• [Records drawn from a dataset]
------------------------
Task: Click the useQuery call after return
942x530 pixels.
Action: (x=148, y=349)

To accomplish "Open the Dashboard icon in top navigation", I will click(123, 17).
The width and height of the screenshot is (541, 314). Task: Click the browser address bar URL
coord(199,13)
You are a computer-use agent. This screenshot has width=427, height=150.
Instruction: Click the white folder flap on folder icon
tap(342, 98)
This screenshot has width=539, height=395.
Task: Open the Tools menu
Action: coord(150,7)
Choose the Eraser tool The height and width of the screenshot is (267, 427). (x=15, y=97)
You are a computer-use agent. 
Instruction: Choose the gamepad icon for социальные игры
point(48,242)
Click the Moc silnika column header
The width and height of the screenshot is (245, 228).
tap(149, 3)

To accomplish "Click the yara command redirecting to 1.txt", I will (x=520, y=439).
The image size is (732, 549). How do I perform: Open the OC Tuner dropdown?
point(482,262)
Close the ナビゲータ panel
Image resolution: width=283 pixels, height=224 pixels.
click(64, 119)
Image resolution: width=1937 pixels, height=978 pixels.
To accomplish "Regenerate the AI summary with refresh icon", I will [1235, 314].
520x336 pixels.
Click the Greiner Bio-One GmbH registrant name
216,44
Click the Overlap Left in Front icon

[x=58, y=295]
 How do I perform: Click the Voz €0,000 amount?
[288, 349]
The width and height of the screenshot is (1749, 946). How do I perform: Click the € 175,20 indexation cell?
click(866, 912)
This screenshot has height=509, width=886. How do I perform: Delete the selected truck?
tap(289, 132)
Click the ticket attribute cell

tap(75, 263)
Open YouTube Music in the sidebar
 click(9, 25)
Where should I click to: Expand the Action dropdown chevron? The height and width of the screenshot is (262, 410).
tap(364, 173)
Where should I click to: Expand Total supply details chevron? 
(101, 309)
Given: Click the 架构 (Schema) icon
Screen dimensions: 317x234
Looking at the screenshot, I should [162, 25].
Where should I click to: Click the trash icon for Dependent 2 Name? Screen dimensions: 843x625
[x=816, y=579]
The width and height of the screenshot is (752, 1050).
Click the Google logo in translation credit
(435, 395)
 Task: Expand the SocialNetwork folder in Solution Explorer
------------------------
Nothing but the lines from the one containing "The image size" through the end of the entries belongs in the answer; repeat them exactly.

The image size is (732, 549). How do I perform: Open the OC Tuner dropdown?
point(482,262)
Close the ナビゲータ panel
Image resolution: width=283 pixels, height=224 pixels.
click(64, 119)
Image resolution: width=1937 pixels, height=978 pixels.
To accomplish "Regenerate the AI summary with refresh icon", I will [1235, 314].
520x336 pixels.
Click the Greiner Bio-One GmbH registrant name
216,44
Click the Overlap Left in Front icon

[x=58, y=295]
 How do I perform: Click the Voz €0,000 amount?
[288, 349]
The width and height of the screenshot is (1749, 946). How do I perform: Click the € 175,20 indexation cell?
click(866, 912)
This screenshot has height=509, width=886. How do I perform: Delete the selected truck?
tap(289, 132)
Click the ticket attribute cell

tap(75, 263)
Open YouTube Music in the sidebar
 click(9, 25)
Where should I click to: Expand the Action dropdown chevron? The height and width of the screenshot is (262, 410).
tap(364, 173)
Where should I click to: Expand Total supply details chevron? 
(101, 309)
Given: Click the 架构 (Schema) icon
Screen dimensions: 317x234
Looking at the screenshot, I should [162, 25].
Where should I click to: Click the trash icon for Dependent 2 Name? Screen dimensions: 843x625
[x=816, y=579]
The width and height of the screenshot is (752, 1050).
Click the Google logo in translation credit
(435, 395)
 Task: Expand the SocialNetwork folder in Solution Explorer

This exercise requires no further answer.